[Data supplied]
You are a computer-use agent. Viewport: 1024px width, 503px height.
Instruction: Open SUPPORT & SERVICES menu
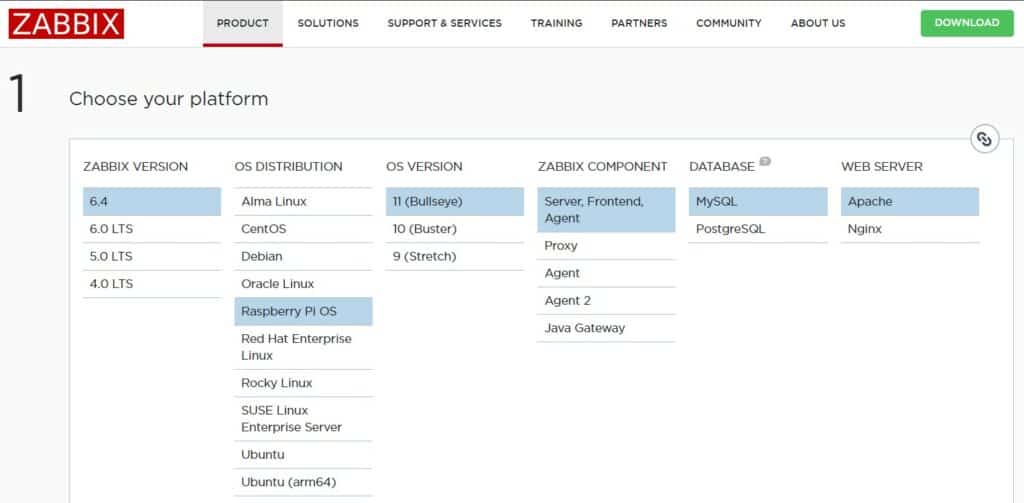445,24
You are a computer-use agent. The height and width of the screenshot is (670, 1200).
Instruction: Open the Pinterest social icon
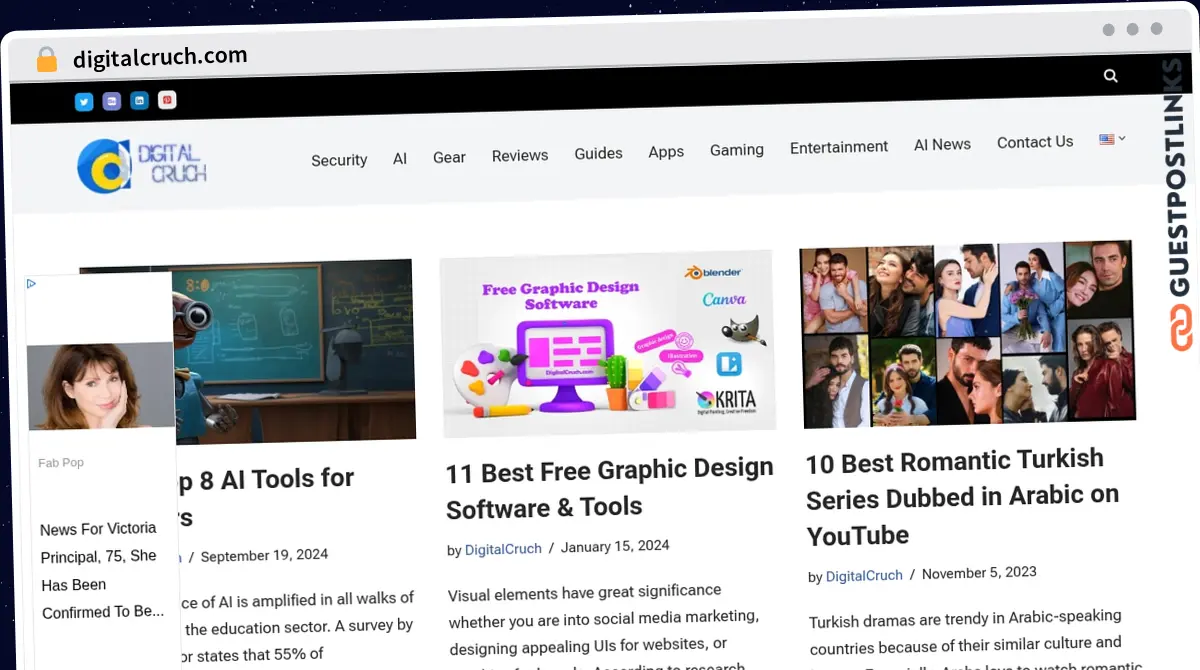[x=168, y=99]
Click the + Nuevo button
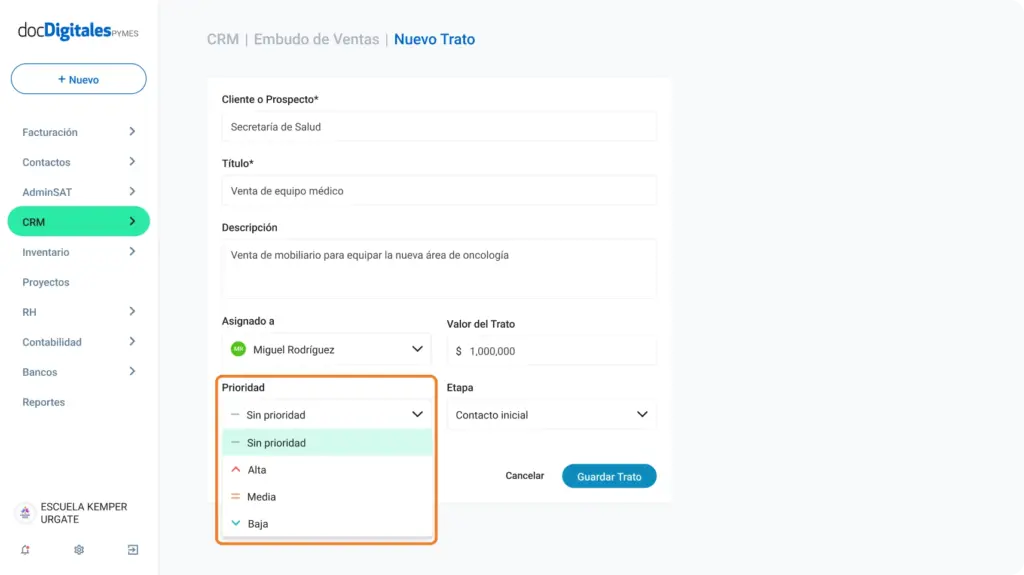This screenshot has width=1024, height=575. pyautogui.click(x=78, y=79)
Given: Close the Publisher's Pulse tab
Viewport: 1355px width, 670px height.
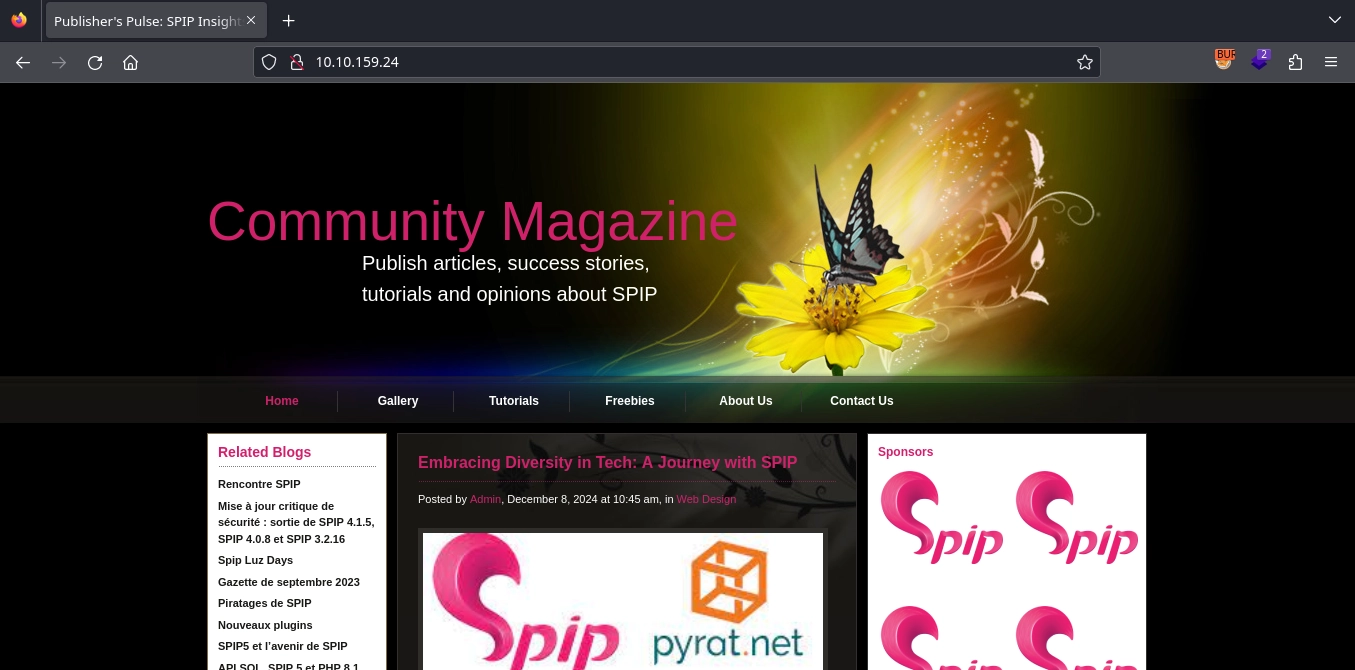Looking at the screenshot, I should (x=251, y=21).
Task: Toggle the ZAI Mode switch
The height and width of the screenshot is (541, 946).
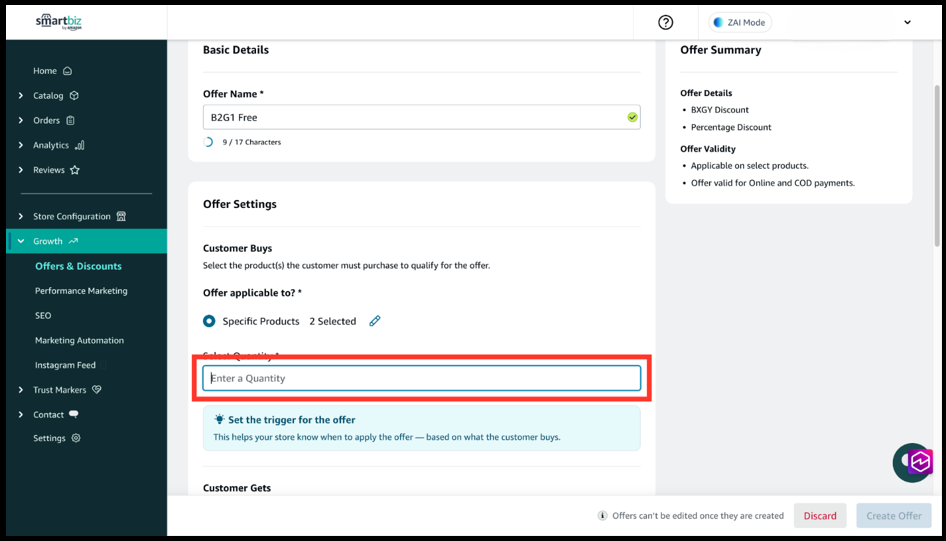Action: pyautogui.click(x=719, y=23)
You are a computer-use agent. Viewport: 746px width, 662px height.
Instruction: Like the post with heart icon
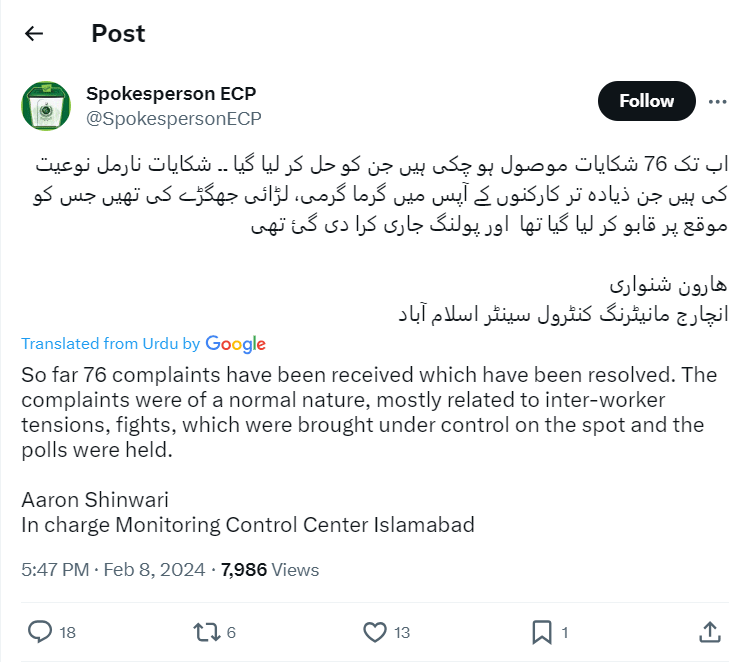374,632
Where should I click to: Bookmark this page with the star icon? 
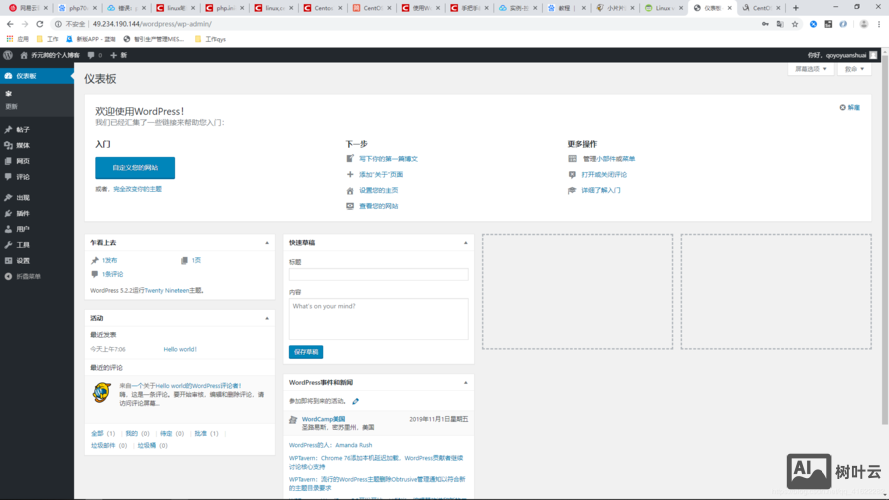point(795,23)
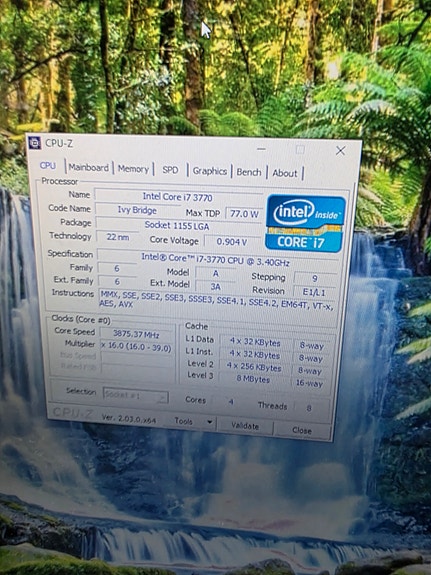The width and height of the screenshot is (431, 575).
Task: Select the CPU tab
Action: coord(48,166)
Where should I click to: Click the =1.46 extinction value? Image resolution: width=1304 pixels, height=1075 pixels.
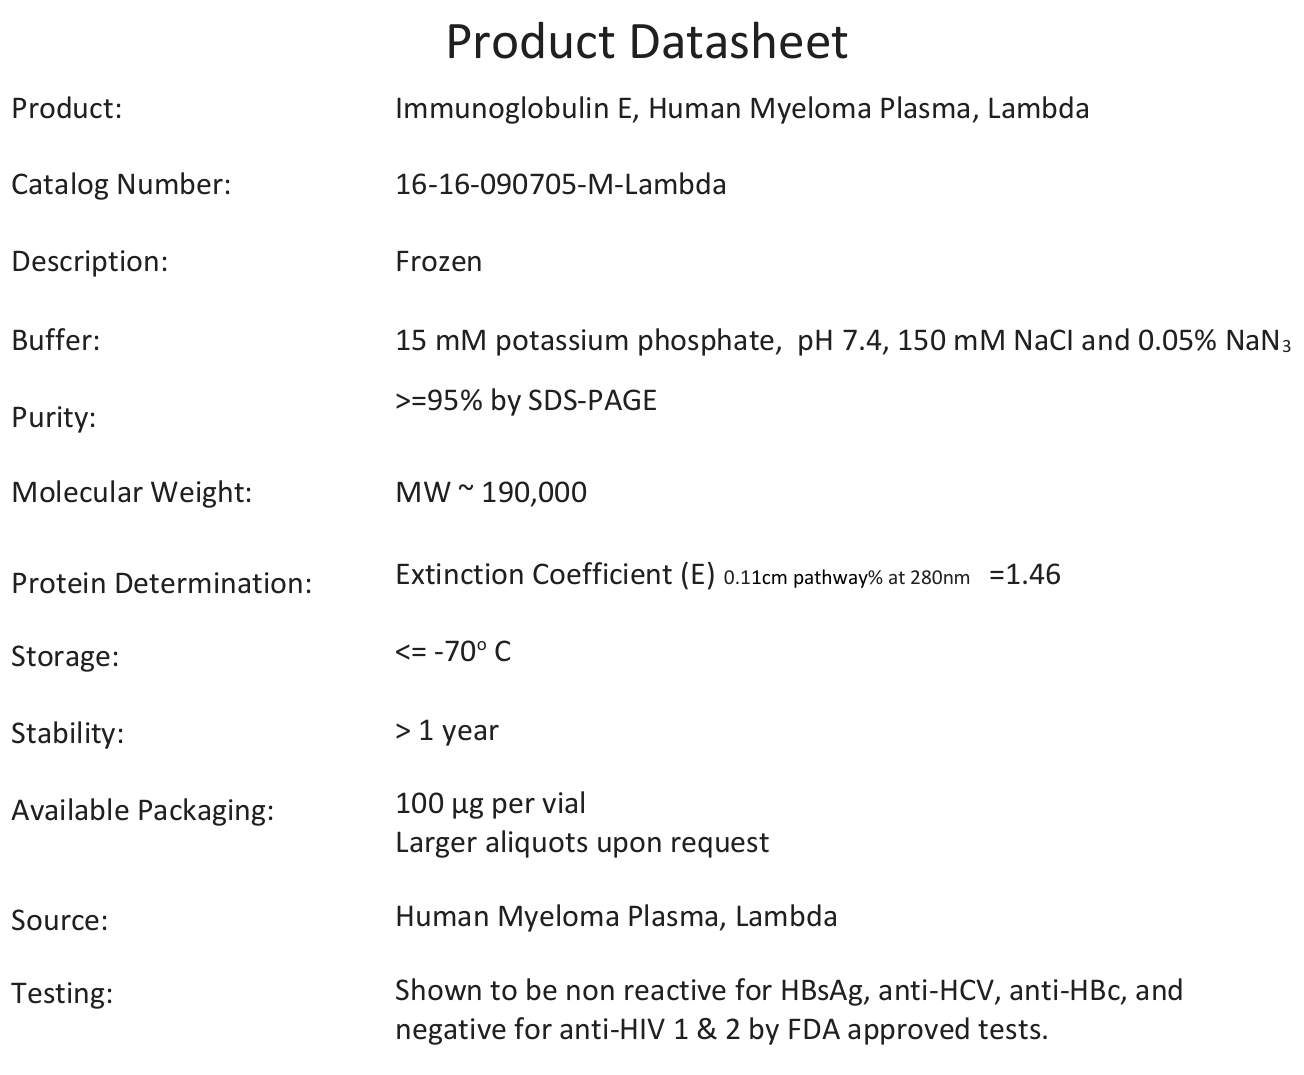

[Exercise details]
Every line of the listing must be reproduced exactly, though the pictures are to be left out.

[Result of the exercise]
You are a computer-use agent. Viewport: 1024px width, 503px height.
Instruction: Open SUPPORT & SERVICES menu
445,24
You are a computer-use agent. The height and width of the screenshot is (670, 1200).
Instruction: Open the Pinterest social icon
[x=168, y=99]
Click the + Nuevo button
This screenshot has width=1024, height=575. pyautogui.click(x=78, y=79)
Given: Close the Publisher's Pulse tab
Viewport: 1355px width, 670px height.
Looking at the screenshot, I should (x=251, y=21).
Task: Toggle the ZAI Mode switch
The height and width of the screenshot is (541, 946).
Action: pyautogui.click(x=719, y=23)
You are a computer-use agent. Viewport: 746px width, 662px height.
Instruction: Like the post with heart icon
374,632
Where should I click to: Bookmark this page with the star icon? 
point(795,23)
The width and height of the screenshot is (431, 575).
Task: Select the CPU tab
Action: coord(48,166)
Where should I click to: Click the =1.46 extinction value? Image resolution: width=1304 pixels, height=1075 pixels.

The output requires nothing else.